In addition, to being a former director of Radio Haiti Inter, the first RSF winner, Michèle Montas, is also a director of the National Coalition for Haitian Rights – a group that was initially known as the National Emergency Coalition for Haitian Refugees when it was created in 1982. Two of the better known (now deceased) ‘democracy promoting’ founders of the NCHR are Lane Kirkland (who is a former Rockefeller Foundation trustee, and from 1979 to 1995 served as the president of the AFL-CIO – which is a core NED grantee) and Bayard Rustin (who was a former chairman of the executive committee of Freedom House, and former president of the NED-funded A. Philip Randolph Institute). [3] Other notable former directors of NCHR include Michael H. Posner (who is the president of Human Rights First), Michele D. Pierre-Louis (who is the Executive Director of FOKAL which “is the Open Society Institute foundation in Haiti”), and Vernon E. Jordan, Jr. (who is a former director of the Rockefeller Foundation).

The current executive director of NCHR is Jocelyn McCalla, who has held this position since 1988 (except for a one year break in 2002) and presently serves on Human Right Watch’s ‘democratically’ connected Americas Advisory Board. Other current NCHR directors with ‘democratic’ ties include Mark Handelman (who is a director of the NED-funded International Campaign for Tibet), Max J. Blanchet (who is a director of the Lambi Fund of Haiti which although progressive is a chapter of USAID-funded Partners of the Americas), Muzaffar A. Chishti, (who is the director of the Migration Policy Institute’s office at New York University School of Law), and Herold Dasque (who is the executive director of the progressive Haitian American United for Progress, but is also connected to Dwa Fanm – a group which has two directors who have previously worked with George Soros’ Open Society Institute).

RECORDED DATA.
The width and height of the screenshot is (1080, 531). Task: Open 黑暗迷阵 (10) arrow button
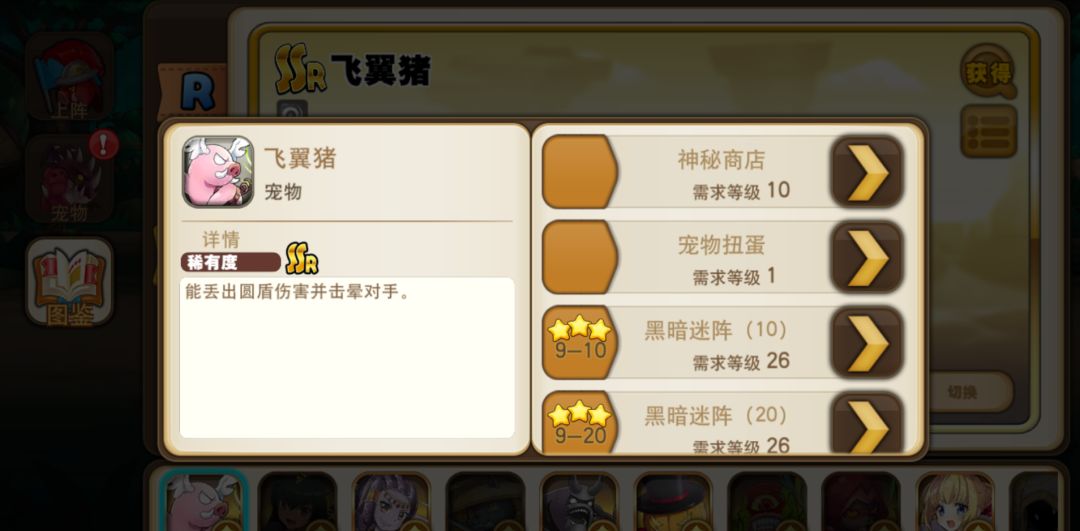coord(867,342)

WHAT TO WORK ON.
1. Transcribe part of the passage on the National Coalition for Haitian Rights, beginning at the words "The current executive" and stopping after the words "Open Society Institute).".
2. In the passage on the National Coalition for Haitian Rights, what was the group initially called, and in what year was it created?

IN RESPONSE.
1.
The current executive director of NCHR is Jocelyn McCalla, who has held this position since 1988 (except for a one year break in 2002) and presently serves on Human Right Watch’s ‘democratically’ connected Americas Advisory Board. Other current NCHR directors with ‘democratic’ ties include Mark Handelman (who is a director of the NED-funded International Campaign for Tibet), Max J. Blanchet (who is a director of the Lambi Fund of Haiti which although progressive is a chapter of USAID-funded Partners of the Americas), Muzaffar A. Chishti, (who is the director of the Migration Policy Institute’s office at New York University School of Law), and Herold Dasque (who is the executive director of the progressive Haitian American United for Progress, but is also connected to Dwa Fanm – a group which has two directors who have previously worked with George Soros’ Open Society Institute).

2. It was initially called the National Emergency Coalition for Haitian Refugees and was created in 1982.